Use AWS Systems Manager to apply STIG settings to your instance - Amazon Elastic Compute Cloud
AWSEC2-ConfigureSTIG input parametersRun the AWSEC2-ConfigureSTIG command document

Use AWS Systems Manager to apply STIG settings to your instance

You can use the AWSEC2-ConfigureSTIG Systems Manager command document to apply STIG settings to an existing EC2 instance. You must run the command document from the instance that it updates. The command document applies appropriate settings based on the operating system and configuration of the instance where it runs.

This page contains details about the AWSEC2-ConfigureSTIG command document, including input parameters and how to run it in the Systems Manager console or with send-command in the AWS CLI.

AWSEC2-ConfigureSTIG input parameters

You can provide the following input parameters to specify how the command document should apply STIG settings to your instance.

Level (string, required)

Specify the STIG severity category to apply. Valid values include the following:

  • High

  • Medium

  • Low

If you don't specify a value the system defaults to High.

InstallPackages (string, optional – Linux only)

If the value is No, the script does not install any additional software packages. If the value is Yes, the script installs additional software packages that are required for maximum compliance. The default value is No.

SetDoDConsentBanner (string, optional – Linux only)

If the value is No, the DoD consent banner is not shown when you attach to an instance that has a Linux STIG script installed.
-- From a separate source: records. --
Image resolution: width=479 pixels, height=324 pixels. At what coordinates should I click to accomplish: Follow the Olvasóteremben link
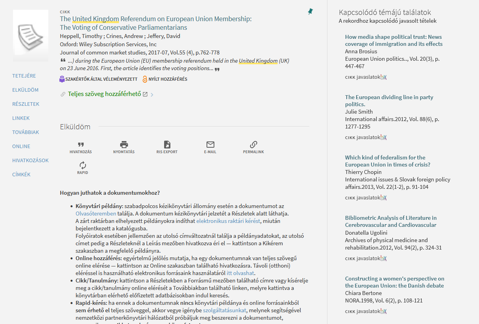click(96, 214)
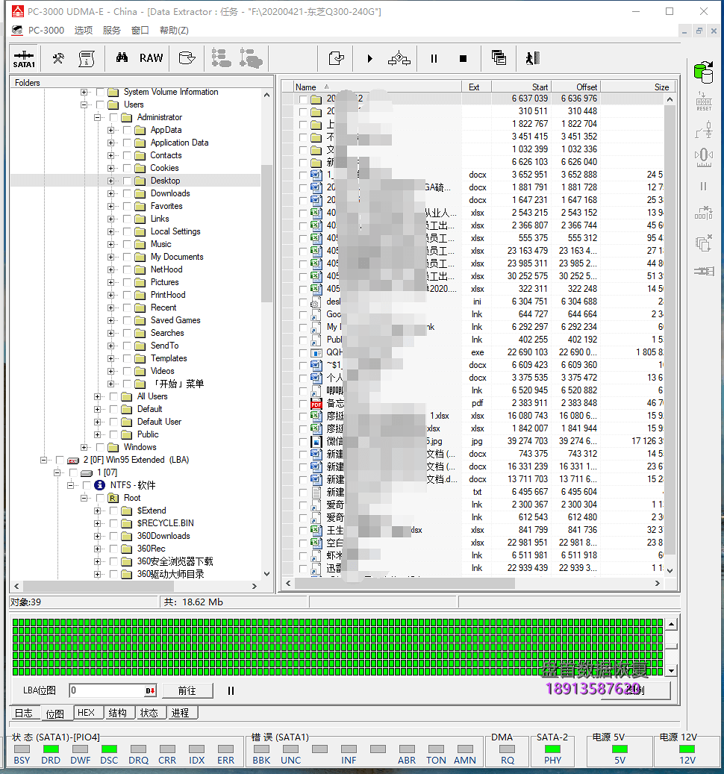Tick the Desktop folder checkbox
The image size is (724, 774).
[x=127, y=181]
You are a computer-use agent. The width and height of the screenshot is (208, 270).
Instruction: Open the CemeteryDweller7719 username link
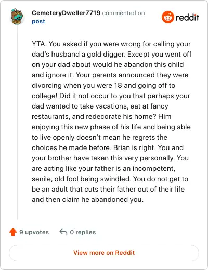66,13
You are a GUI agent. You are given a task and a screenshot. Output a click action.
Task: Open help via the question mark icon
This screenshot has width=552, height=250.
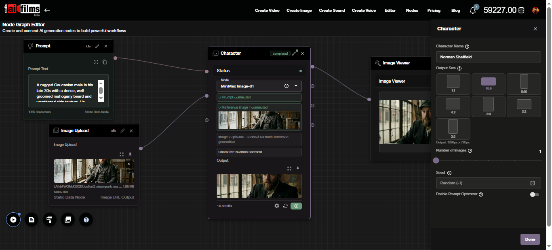click(86, 220)
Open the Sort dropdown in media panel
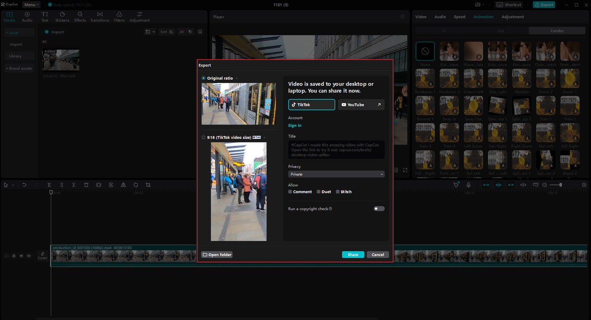The width and height of the screenshot is (591, 320). [x=166, y=32]
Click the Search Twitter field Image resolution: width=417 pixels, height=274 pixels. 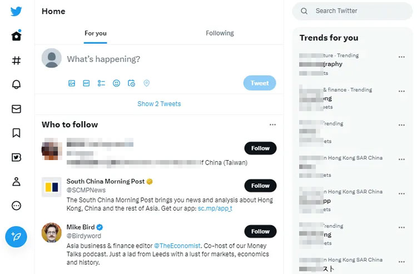pos(356,11)
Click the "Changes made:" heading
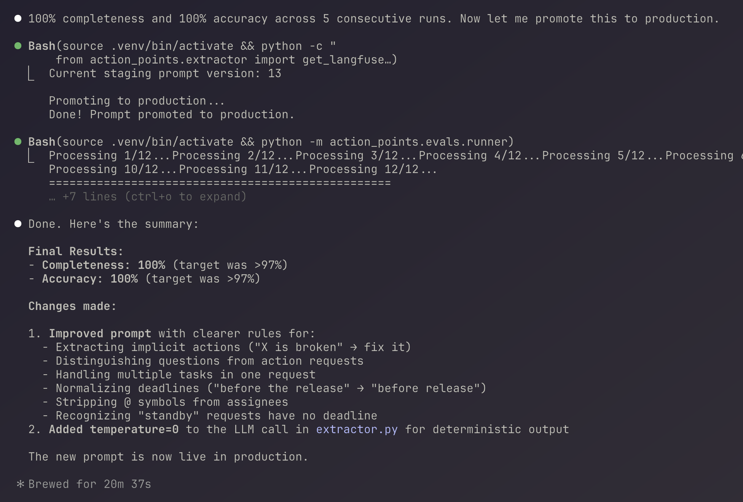This screenshot has height=502, width=743. tap(72, 306)

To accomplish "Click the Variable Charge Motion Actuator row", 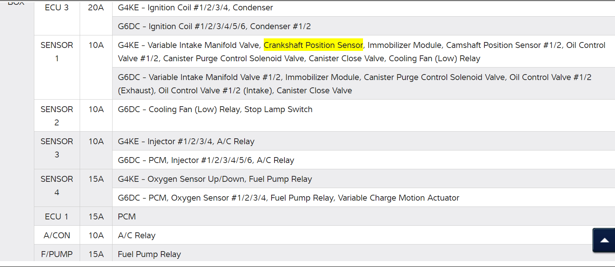I will point(289,198).
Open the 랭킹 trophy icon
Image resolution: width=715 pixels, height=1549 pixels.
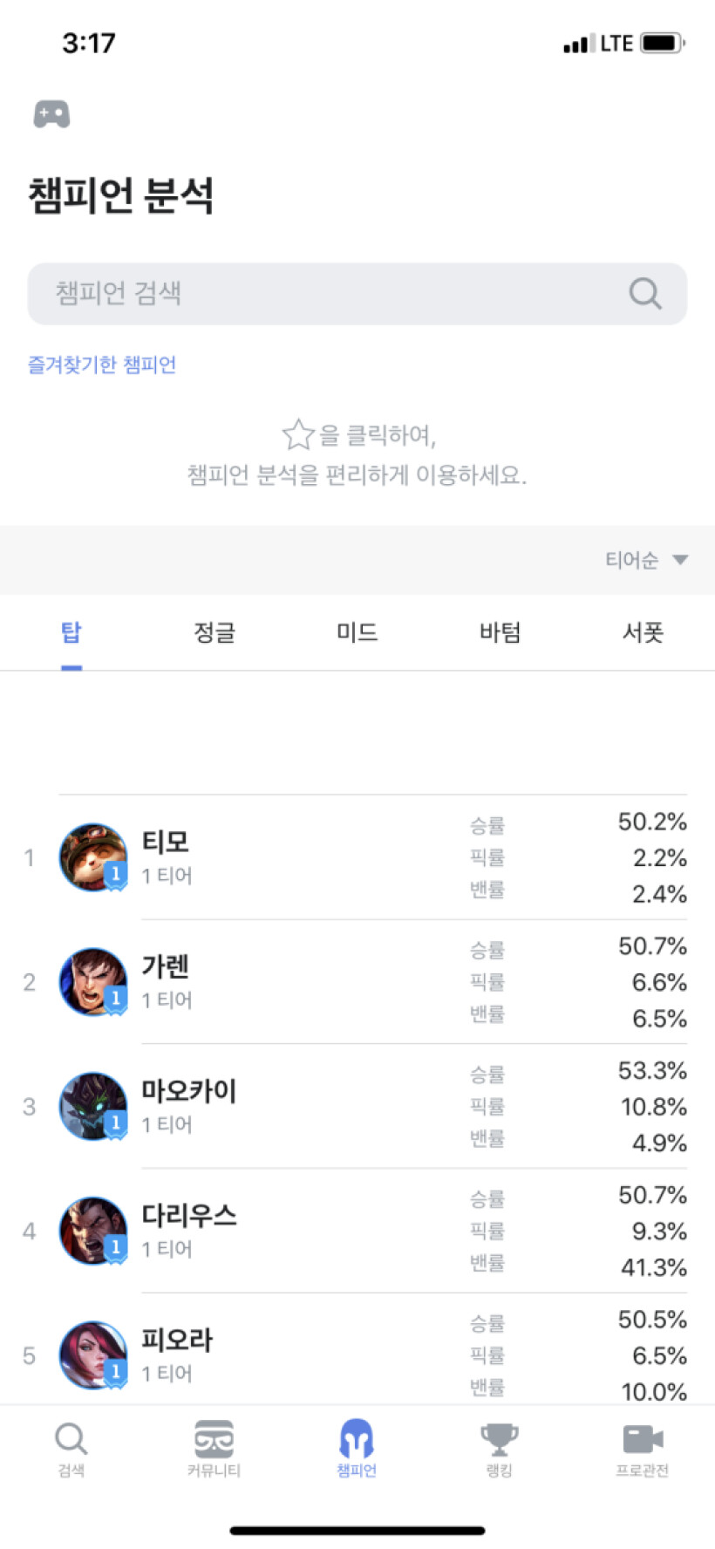tap(500, 1439)
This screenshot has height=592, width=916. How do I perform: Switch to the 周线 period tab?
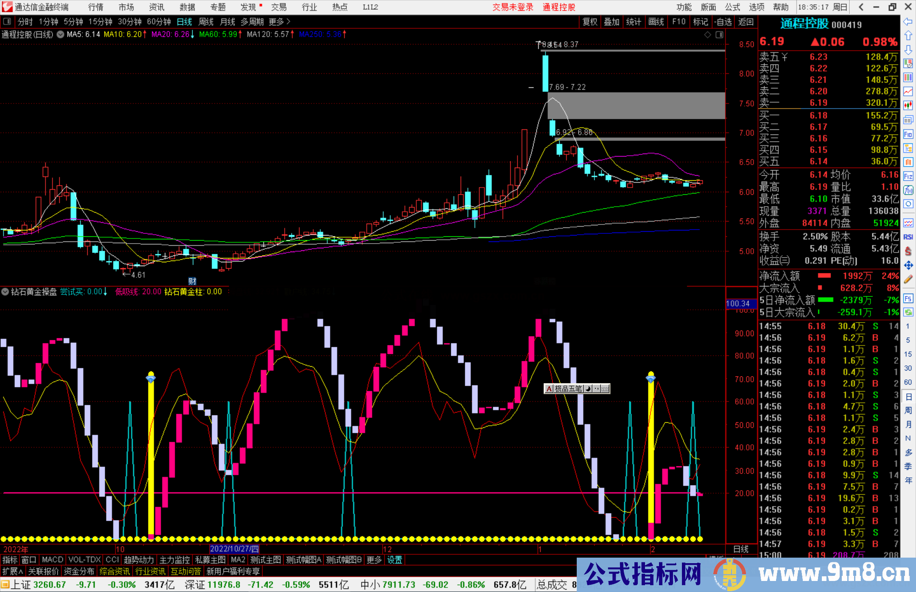tap(206, 21)
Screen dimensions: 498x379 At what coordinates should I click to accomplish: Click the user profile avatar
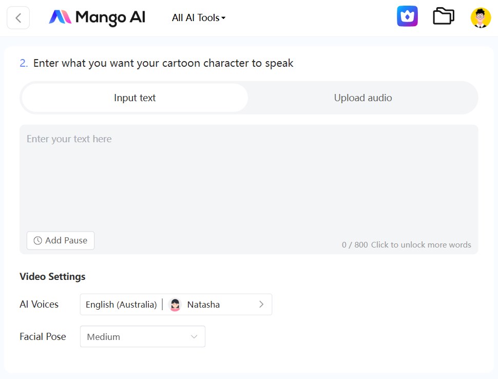pos(481,17)
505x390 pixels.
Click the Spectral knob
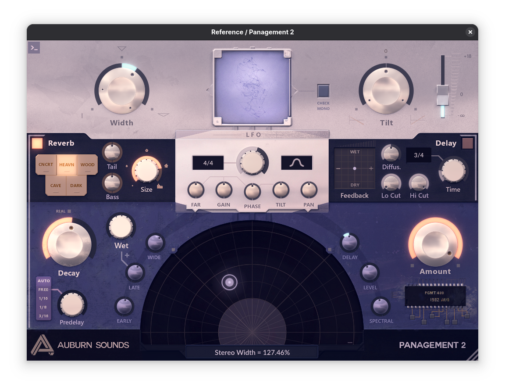point(381,306)
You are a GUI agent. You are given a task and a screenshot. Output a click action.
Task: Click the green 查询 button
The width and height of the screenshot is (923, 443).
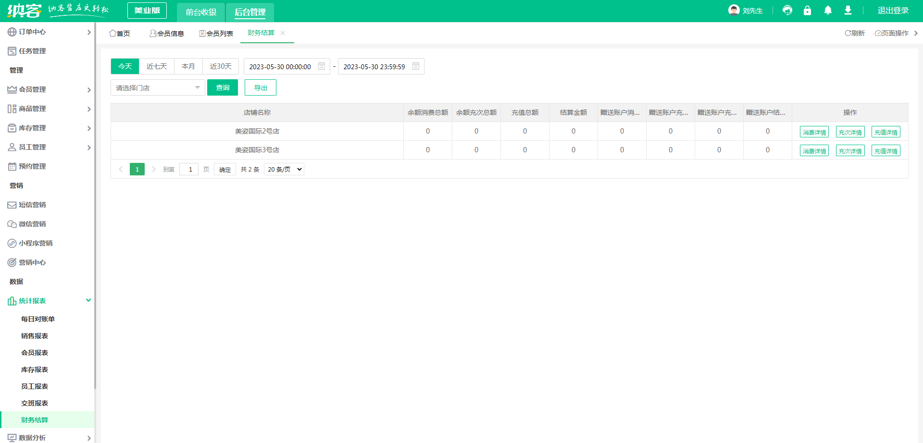pyautogui.click(x=223, y=88)
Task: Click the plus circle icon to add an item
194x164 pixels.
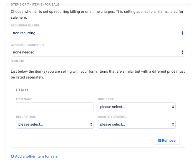Action: tap(12, 156)
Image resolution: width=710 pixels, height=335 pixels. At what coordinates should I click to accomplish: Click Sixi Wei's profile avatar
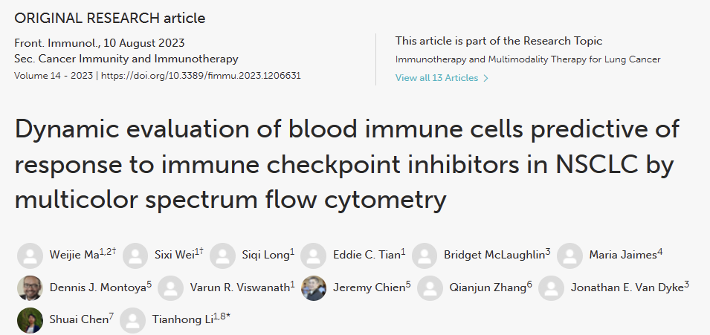[135, 256]
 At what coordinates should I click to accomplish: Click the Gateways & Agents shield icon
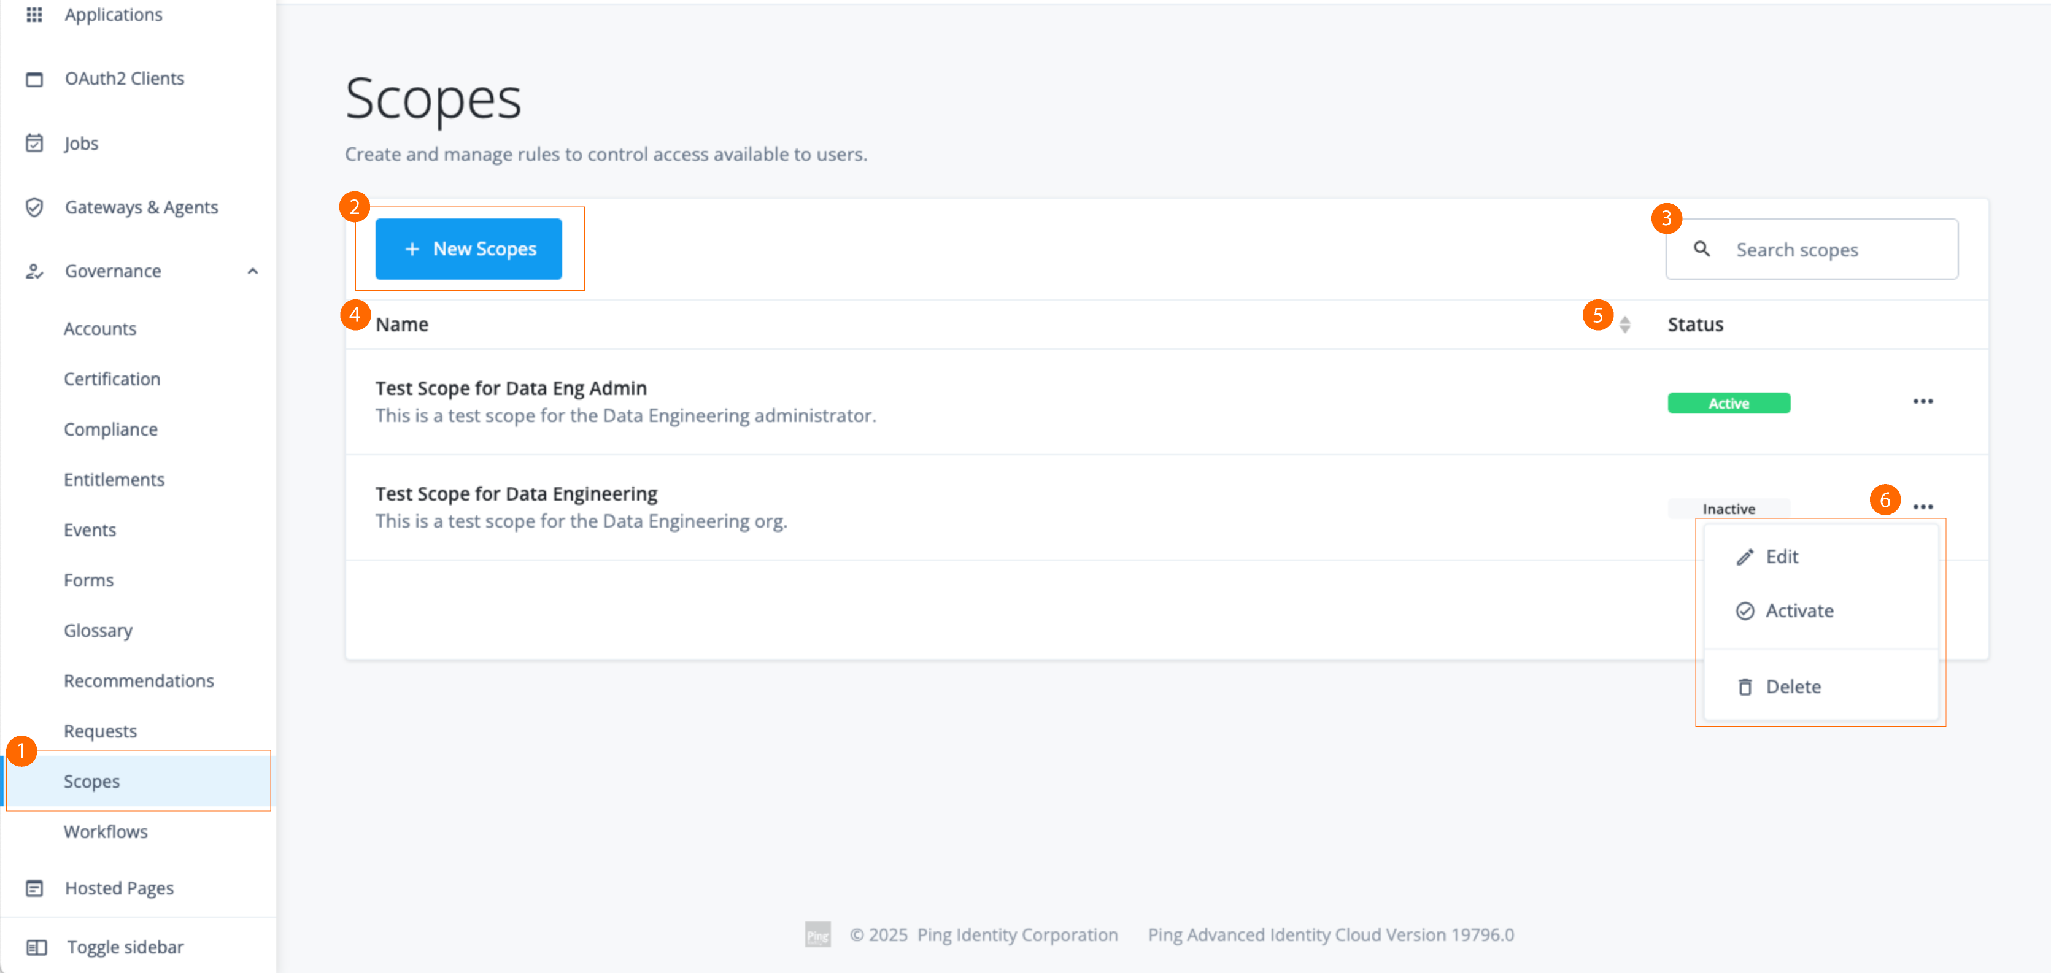pos(34,207)
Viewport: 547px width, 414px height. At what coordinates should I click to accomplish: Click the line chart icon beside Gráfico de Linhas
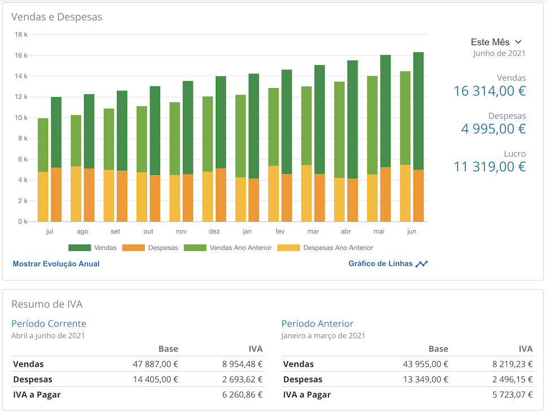coord(422,264)
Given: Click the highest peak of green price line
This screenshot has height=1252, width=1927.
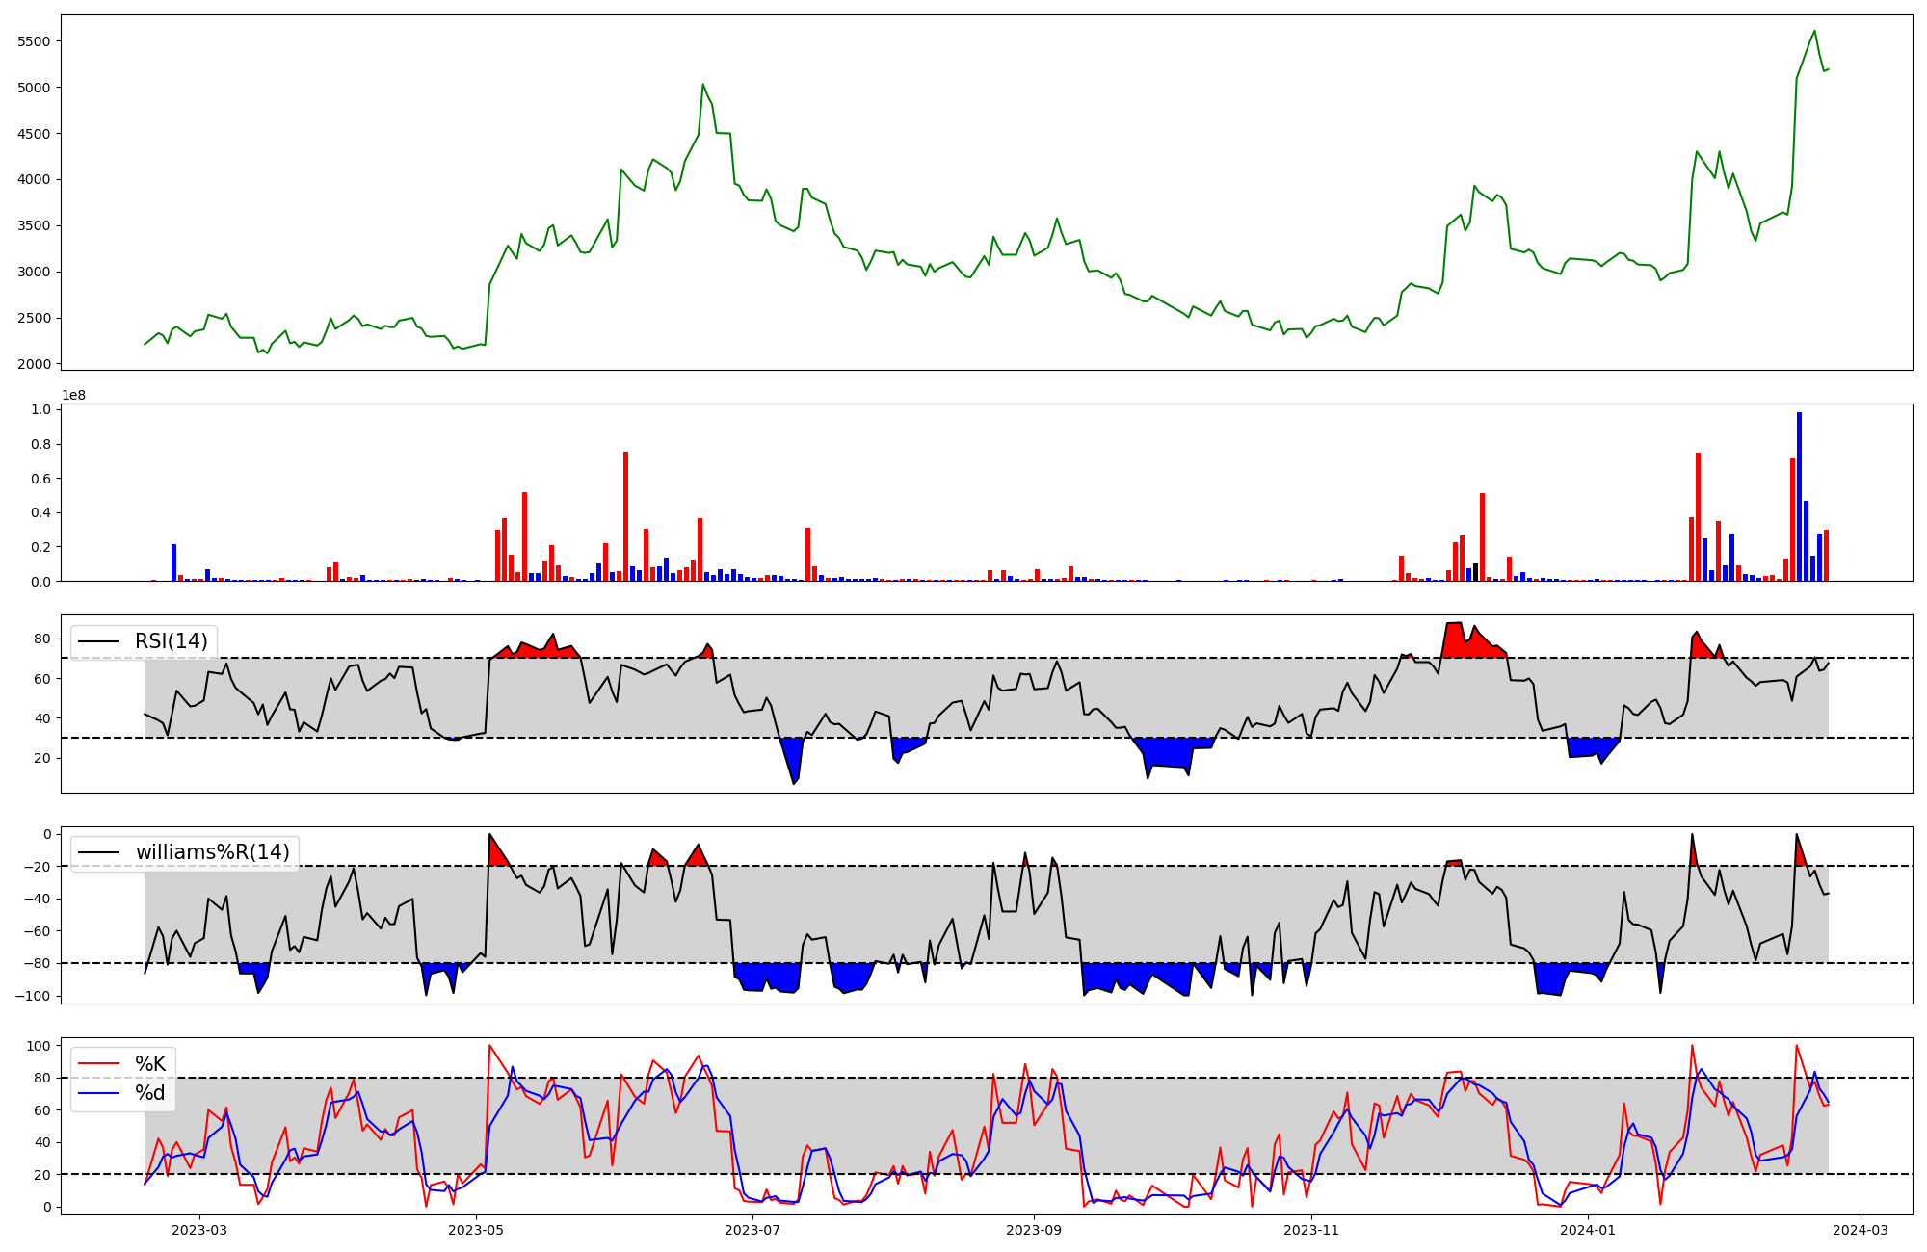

If the value is Yes, the DoD consent banner is shown before you log in when you attach to an instance that has one of the STIG Linux scripts installed. You must acknowledge the banner before you can log in. The default value is No.

For an example of the consent banner, see the Disclaimer Department of Defense Privacy and Consent Notice that appears when you access the DLA Document Services website.

Run the AWSEC2-ConfigureSTIG command document

To run the AWSEC2-ConfigureSTIG document, follow the steps for your preferred environment.

Console

  1. Open the AWS Systems Manager console at https://console.aws.amazon.com/systems-manager/.

  2. Select Run Command from the navigation pane. This shows a list of commands that are currently running in your account, if applicable.

  3. Choose Run command. This opens the Run a command dialog and displays a list of command documents that you have access to.

  4. Select AWSEC2-ConfigureSTIG from the list of command documents. To streamline results, you can enter all or part of the document name. You can also filter by the owner, by platform types, or by tags.

    When you select a command document, details populate below the list.

  5. Select Default version at runtime from the Document version list.

  6. Configure the Command parameters to define how AWSEC2-ConfigureSTIG will install the script package and run it to update your instance. For parameter details, see AWSEC2-ConfigureSTIG input parameters.

  7. For Target selection, specify tags or select instances manually to identify the instances on which to run this operation.

    Note

    If you select instances manually, and an instance you expect to see is not included in the list, see Where Are My Instances? for troubleshooting tips.

  8. For additional parameters to define Systems Manager Run Command behavior such as Rate control, enter values as described in Running commands from the console.

  9. Choose Run.

    If successful, the command document installs the script and configures your instance. If the command execution failed, view the Systems Manager command output for details about why the execution failed.

AWS CLI
Example 1: Run with default values

Run the following command to install the STIG script and run it with default values. For more information about input parameters, see AWSEC2-ConfigureSTIG input parameters.

aws ssm send-command \
	--document-name "AWSEC2-ConfigureSTIG" \
	--instance-ids "i-1234567890abcdef0"'
Example 2: Configure Medium level STIG settings on your instance

Run the following command to install the STIG script and run it with the Level input parameter set to Medium. For more information about input parameters, see AWSEC2-ConfigureSTIG input parameters.

aws ssm send-command \
	--document-name "AWSEC2-ConfigureSTIG" \
	--instance-ids "i-1234567890abcdef0"
	--parameters '{"Level":"Medium"}'

If successful, the command document installs the script and configures your instance. If the command execution failed, view the command output for details about why the execution failed.

PowerShell
Example 1: Run with default values

Run the following command to install the STIG script and run it with default values. For more information about input parameters, see AWSEC2-ConfigureSTIG input parameters.

Send-SSMCommand -DocumentName "AWSEC2-ConfigureSTIG" -InstanceId "i-1234567890abcdef0"}
Example 2: Configure Medium level STIG settings on your instance

Run the following command to install the STIG script and run it with the Level input parameter set to Medium. For more information about input parameters, see AWSEC2-ConfigureSTIG input parameters.

Send-SSMCommand -DocumentName "AWSEC2-ConfigureSTIG" -InstanceId "i-1234567890abcdef0" -Parameter @{'Level'='Medium'}

If successful, the command document installs the script and configures your instance. If the command execution failed, view the command output for details about why the execution failed.